For Further Reading...

     Having seen the film, I purchased a copy of the Turing biography by Andrew Hodges, Alan Turing: The Enigma.

     The film telescopes and combines events, Truth bending to both Art and Time. Hodges does nothing of the sort. A conceptual Turing Machine consists of an infinitely-long tape being read from and written to, or at least an effectively-unlimited tape: it's as long as needs to be to accomplish a given task.  And thus with the biography: it's a massive book, as long as it needs be.

     It is by no means dull; the cryptanalysis efforts at Bletchely Park (and elsewhere) didn't have the super-science scope of the Manhattan Project or the hard-edged engineering of wartime RADAR, advancing by leaps and bounds, but they were no less vital and equally at the leading edge of thought.  Deeply engaged with his subject and a thorough scholar, Hodges provides the reader with both a ringside seat and the well-informed commentary to make sense of the action.

     I'm at about the halfway point, give or take 55 pages of endnotes.  The more I read, the more Turing's habits of thought remind me of the more-direct thinkers I have known.  The annoying, crucial ability to see the essentials of a given situation while ignoring customary or merely ritual elements is a particular quirk of many engineers, scientists -- and programmers.

     The Alan Turing Internet Scrapbook provides a series of glimpses of a man who, more than most others, was a geek's geek, a nerd's nerd, brilliant, unconventional and confidently askew.  Not eccentricity for its own sake but an eccentricity that grew from a way of looking at and thinking about ideas and the world.  


Old NFO said...

Good precis of the book, and I was wondering if it was worth the money. Guess I can add it to the read list. Thanks!

SJ said...

I don't know how good or bad it will seem after a serious biography...

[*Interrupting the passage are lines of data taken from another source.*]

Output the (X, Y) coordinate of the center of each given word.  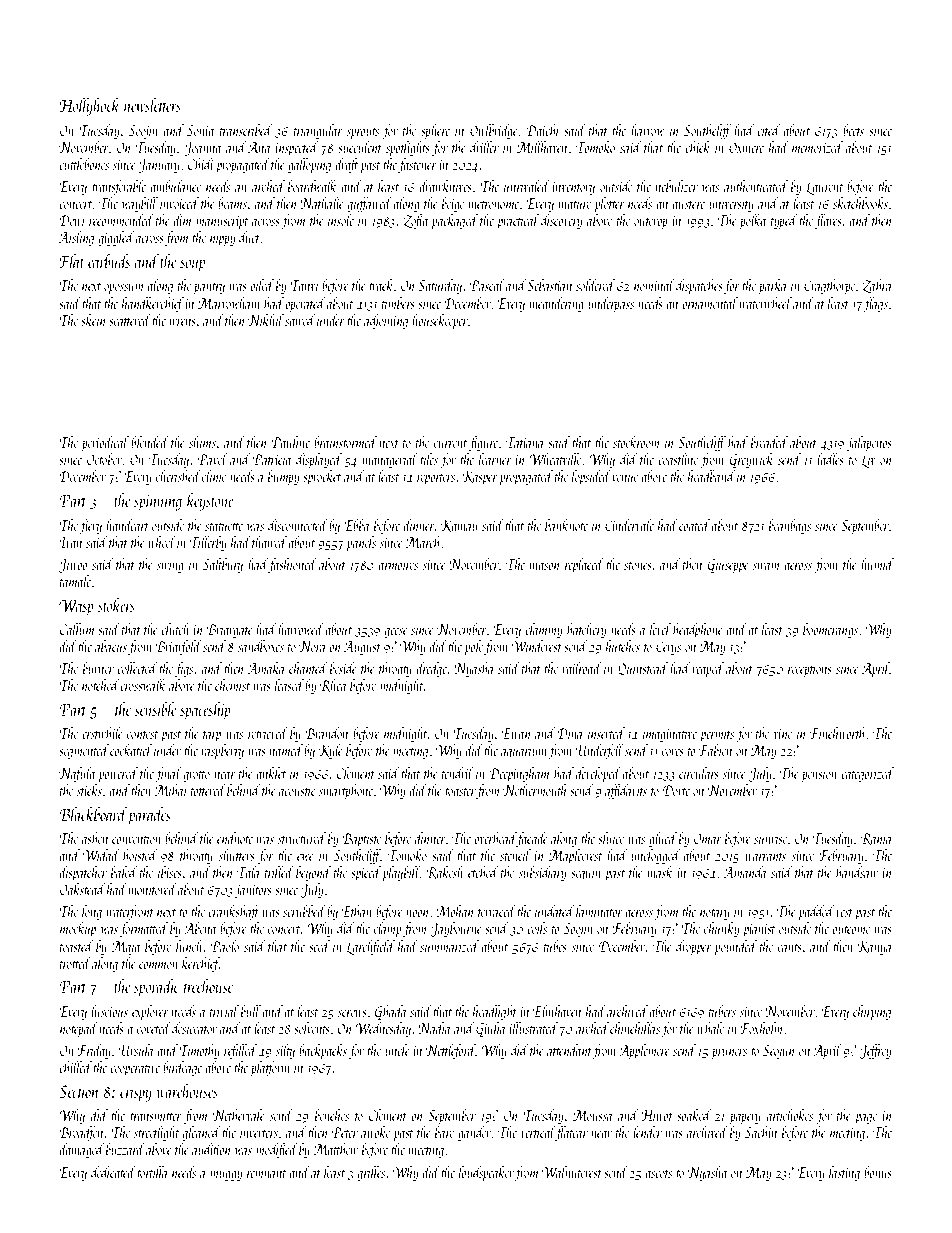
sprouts (362, 133)
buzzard (125, 1149)
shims (202, 442)
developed (598, 774)
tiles (429, 459)
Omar (708, 838)
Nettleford (451, 1051)
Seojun (778, 1052)
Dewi (72, 220)
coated (694, 525)
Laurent (824, 188)
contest (142, 735)
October (104, 459)
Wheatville (555, 459)
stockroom (636, 442)
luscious (109, 1011)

When I read Cryptonomicon by Neal Stephenson, I was surprised by the number of historical characters who were embedded into the fictional narrative. Including Alan Turing.

The book was full of strange events, madcap adventures, the occasional lecture about cryptography, and hidden treasure. (Including a scene where Turing hides some of his personal stash of silver...which may have been loosely based on a real story.)

I might have to add the biography by Hodges to my "biographies to read" list.